O que mais chamou a atenção do examinador foi o verso também de Camões com que terminei a dissertação:
“Mas o melhor de tudo é crer em Cristo”.
Não era das redondilhas citadas nem de poema conhecido. Tanto que Rosa veio falar comigo – ele havia tido tempo de olhar o começo e o fim da redação – para questionar onde havia eu pescado aquela pérola. Hoje, não saberia o que responder, mas naquele momento, a erudição pronta e infalível de quem há meses queimava as pestanas no estudo ditou-me a resposta na ponta da língua. Terá ele lembrado do cabotinismo do seu próprio exame, da vaidade ingênua com que enfrentara os examinadores?

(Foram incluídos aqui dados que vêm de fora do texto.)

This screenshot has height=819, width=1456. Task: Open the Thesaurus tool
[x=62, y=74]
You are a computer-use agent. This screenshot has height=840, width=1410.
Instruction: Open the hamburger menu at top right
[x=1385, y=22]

Tenho boas razões para suspeitar de que fluíu entre nós corrente de simpatia e afinidade, seja pela recordação de outro provinciano deslocado no cenário de luxo da Biblioteca, seja devido às referências religiosas e místicas de texto com algum apelo para quem vivia sempre em busca da “terceira margem do rio”.

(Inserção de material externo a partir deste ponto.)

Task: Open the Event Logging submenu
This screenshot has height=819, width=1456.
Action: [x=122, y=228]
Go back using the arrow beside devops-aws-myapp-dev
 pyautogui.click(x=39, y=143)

No Itamaraty, via-o às vezes de longe, ouvia as histórias que dele se contavam, o famoso caderninho onde anotava as palavras e expressões pouco usuais em meio à reunião dos países amazônicos em Manaus, o gosto de escrever de pé naquelas escrivaninhas inglesas dos contadores de antigamente. Os caminhos da carreira nos separaram; logo após a conclusão do curso do Rio Branco, voluntariei-me para trabalhar em Brasília. Servia no exterior, em Buenos Aires, quando ele morreu.
De Rosa, o que me ficou foi aquele encontro fugaz de algumas horas, na Biblioteca do Itamaraty, o diálogo do examinador curioso por citação que não conhecia e o candidato que reproduzia, sem saber, a ponta de desafio do provinciano, médico obscuro de Barbacena, exilado capataz da mina de Copiapó, que parte à conquista do mundo armado apenas de leituras, erudição, conhecimento, esboço de cultura.

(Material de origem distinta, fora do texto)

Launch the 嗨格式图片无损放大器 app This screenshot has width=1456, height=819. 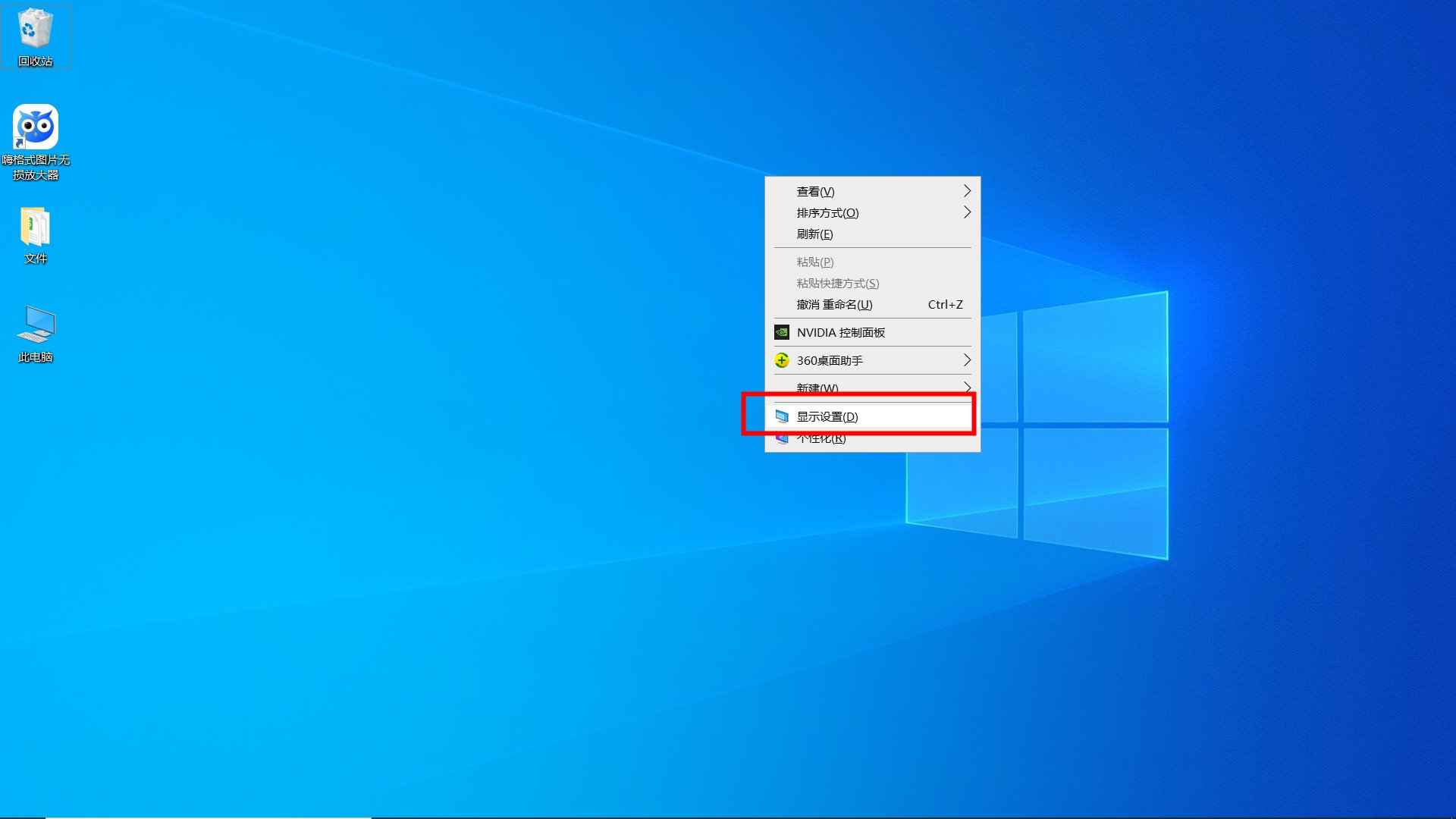click(35, 125)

Na procura da sempre-fugidia terceira margem do rio, o viajante descobriu, como lembra Felipe Fortuna, que viajar pelo sertão é a mesma coisa que viajar pelo mundo. Deixou-se ficar no país profundo do qual na verdade não tinha jamais saído. Descobriu também que fazer carreira breve valia pouco diante do mundo que podia criar com a palavra. E soube dar a resposta certa à pergunta do Evangelho:
“De que vale ao homem ganhar o mundo inteiro se vier a perder sua alma? ”
Publicado em 2006 na edição especial dedicada aos 60 anos de Sagarana e aos 50 de Grande Sertão: Veredas pelo Instituto Moreira Salles.